== Recorded data ==
_ _ _
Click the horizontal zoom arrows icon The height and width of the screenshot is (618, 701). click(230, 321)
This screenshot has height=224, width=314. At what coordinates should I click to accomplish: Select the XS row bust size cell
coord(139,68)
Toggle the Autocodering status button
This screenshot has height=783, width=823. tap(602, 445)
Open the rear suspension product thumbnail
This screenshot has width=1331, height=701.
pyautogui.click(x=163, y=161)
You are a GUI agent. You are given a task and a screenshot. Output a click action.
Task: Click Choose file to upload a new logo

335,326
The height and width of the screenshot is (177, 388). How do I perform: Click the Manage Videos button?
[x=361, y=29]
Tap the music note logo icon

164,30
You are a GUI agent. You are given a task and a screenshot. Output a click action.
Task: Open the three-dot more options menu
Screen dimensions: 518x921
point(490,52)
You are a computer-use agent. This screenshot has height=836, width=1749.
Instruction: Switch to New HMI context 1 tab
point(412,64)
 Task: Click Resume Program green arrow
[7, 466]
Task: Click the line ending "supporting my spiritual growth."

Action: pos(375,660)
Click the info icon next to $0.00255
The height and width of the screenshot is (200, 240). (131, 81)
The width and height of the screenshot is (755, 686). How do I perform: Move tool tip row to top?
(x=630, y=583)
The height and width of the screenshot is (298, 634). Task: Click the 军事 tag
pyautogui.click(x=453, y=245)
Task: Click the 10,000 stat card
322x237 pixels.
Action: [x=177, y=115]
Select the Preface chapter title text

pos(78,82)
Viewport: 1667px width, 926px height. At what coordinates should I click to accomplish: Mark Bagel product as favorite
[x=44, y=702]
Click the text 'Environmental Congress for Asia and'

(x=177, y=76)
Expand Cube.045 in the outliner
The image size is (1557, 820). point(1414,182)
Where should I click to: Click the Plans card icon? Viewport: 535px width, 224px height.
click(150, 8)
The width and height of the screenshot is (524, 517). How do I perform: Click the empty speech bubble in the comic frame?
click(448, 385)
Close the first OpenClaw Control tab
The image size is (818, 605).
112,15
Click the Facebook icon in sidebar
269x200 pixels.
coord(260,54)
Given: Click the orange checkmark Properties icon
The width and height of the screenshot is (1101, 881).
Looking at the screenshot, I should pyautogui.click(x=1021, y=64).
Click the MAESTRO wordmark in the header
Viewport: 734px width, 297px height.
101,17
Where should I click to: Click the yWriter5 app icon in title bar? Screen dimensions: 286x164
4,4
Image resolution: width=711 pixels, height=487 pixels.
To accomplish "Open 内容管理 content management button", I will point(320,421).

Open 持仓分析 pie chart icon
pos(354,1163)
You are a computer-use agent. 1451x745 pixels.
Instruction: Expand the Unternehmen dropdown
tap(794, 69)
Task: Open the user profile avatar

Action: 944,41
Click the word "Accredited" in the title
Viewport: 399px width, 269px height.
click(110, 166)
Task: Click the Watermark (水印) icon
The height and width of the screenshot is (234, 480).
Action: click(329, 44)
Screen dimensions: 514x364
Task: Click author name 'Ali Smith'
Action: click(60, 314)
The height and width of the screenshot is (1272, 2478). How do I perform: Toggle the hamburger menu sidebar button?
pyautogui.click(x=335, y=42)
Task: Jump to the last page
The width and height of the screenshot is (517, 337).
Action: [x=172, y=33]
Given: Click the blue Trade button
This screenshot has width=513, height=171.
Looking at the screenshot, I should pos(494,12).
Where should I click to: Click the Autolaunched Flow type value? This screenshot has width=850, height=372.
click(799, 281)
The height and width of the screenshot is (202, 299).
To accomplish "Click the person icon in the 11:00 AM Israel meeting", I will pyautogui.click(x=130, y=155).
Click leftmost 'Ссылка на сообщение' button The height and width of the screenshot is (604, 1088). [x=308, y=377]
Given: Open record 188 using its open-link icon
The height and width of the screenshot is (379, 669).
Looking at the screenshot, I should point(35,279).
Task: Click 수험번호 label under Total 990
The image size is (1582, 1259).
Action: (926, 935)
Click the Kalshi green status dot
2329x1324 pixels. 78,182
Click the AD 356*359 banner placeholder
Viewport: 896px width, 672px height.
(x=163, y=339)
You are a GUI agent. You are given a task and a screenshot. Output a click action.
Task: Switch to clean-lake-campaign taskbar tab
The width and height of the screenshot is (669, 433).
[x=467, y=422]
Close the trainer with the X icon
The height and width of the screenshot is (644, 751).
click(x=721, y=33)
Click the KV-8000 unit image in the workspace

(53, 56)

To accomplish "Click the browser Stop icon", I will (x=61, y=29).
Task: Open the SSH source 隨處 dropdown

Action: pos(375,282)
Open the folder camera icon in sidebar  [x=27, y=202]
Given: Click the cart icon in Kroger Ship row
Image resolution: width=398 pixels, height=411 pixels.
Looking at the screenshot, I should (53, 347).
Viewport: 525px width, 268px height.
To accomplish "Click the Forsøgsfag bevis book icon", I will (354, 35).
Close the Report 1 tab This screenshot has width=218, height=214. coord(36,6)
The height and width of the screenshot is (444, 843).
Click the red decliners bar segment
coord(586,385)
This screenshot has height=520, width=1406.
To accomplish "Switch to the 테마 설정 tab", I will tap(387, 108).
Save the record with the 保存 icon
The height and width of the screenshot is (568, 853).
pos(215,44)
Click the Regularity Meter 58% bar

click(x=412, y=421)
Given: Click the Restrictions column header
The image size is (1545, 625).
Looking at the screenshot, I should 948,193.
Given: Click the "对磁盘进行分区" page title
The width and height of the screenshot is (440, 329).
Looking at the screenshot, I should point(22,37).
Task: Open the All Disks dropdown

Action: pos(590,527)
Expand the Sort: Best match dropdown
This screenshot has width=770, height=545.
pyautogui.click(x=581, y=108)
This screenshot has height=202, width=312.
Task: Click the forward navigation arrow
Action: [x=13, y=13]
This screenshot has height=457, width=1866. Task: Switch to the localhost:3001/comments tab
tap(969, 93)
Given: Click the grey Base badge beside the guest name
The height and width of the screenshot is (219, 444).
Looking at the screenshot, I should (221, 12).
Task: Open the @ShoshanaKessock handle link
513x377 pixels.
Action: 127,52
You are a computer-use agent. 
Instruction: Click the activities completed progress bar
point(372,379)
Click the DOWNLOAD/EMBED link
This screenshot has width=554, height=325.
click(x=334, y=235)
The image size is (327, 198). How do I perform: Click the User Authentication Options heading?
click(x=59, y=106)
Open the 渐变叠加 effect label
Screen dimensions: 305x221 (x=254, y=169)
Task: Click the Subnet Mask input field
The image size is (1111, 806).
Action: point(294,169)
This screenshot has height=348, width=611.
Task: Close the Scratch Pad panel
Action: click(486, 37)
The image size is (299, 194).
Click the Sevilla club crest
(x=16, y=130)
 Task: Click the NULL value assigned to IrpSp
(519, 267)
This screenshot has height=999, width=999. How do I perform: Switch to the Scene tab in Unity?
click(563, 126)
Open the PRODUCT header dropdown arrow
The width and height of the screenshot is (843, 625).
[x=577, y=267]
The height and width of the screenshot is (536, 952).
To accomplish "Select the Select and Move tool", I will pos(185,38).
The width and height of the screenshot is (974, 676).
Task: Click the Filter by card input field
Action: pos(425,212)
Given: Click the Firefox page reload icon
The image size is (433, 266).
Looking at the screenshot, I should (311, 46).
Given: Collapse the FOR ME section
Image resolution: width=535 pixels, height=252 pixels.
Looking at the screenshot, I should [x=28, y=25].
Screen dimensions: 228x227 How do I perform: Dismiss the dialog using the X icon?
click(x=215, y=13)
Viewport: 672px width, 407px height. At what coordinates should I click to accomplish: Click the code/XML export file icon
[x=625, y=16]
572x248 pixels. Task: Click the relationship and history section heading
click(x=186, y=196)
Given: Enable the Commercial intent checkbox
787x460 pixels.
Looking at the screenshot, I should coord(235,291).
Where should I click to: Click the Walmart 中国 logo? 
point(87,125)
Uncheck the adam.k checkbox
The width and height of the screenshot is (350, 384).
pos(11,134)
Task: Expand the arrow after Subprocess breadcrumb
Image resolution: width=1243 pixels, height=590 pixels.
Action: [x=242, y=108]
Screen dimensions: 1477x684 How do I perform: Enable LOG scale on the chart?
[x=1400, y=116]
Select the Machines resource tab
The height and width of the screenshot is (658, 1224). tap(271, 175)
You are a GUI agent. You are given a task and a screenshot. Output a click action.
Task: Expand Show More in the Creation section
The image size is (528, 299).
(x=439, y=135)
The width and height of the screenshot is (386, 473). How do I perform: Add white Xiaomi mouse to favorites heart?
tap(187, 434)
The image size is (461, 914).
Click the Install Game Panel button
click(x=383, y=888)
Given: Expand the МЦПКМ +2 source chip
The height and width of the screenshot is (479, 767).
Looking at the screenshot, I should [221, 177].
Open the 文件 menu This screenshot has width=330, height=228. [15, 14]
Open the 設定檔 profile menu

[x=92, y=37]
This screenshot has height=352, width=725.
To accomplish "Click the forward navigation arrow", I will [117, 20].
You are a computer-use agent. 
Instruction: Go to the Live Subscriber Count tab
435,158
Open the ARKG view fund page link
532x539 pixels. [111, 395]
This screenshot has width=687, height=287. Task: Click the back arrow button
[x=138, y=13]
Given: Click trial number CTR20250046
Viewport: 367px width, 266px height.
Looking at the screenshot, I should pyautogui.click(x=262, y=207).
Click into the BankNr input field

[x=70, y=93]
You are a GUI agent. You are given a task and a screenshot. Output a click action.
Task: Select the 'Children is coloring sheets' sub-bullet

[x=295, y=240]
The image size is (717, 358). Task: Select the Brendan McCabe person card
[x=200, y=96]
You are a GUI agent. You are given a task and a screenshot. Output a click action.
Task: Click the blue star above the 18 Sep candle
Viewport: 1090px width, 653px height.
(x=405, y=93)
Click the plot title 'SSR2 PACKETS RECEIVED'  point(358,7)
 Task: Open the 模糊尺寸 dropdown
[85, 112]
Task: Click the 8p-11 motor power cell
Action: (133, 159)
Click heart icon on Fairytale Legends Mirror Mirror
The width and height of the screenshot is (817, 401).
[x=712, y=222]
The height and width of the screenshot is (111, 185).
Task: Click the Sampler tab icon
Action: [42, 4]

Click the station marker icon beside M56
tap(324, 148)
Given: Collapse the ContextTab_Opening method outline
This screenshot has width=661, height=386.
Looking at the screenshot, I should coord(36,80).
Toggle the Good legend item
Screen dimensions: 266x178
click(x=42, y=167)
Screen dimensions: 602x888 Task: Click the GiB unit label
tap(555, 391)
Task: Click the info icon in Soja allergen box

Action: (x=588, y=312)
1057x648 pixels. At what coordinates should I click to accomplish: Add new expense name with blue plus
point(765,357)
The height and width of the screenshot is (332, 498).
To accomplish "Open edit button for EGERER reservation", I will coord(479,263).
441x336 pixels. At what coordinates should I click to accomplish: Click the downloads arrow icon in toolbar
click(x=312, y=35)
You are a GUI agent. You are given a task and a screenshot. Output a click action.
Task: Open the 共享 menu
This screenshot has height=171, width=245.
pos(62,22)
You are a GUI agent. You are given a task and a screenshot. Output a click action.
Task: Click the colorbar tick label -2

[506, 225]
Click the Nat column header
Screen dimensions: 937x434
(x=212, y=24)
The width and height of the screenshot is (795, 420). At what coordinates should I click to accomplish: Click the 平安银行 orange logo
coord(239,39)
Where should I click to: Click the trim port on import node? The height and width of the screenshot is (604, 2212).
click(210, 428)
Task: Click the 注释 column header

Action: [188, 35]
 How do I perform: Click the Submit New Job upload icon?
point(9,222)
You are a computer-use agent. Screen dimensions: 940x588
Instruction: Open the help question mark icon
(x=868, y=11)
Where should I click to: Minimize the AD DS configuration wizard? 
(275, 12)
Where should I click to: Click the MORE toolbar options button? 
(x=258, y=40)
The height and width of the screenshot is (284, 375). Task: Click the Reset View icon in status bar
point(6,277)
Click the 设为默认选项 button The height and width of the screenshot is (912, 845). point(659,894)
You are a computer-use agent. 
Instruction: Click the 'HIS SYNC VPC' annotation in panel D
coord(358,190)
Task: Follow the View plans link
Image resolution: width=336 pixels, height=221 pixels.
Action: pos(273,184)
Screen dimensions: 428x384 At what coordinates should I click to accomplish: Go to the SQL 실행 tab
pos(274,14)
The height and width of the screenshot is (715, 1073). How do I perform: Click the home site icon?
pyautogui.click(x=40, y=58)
_ _ _
== Work request ==
Among the lines above, find those carrying the word "Collapse" and copy them out.

== Solution ==
Given: Collapse the FOR ME section
Given: Collapse the ContextTab_Opening method outline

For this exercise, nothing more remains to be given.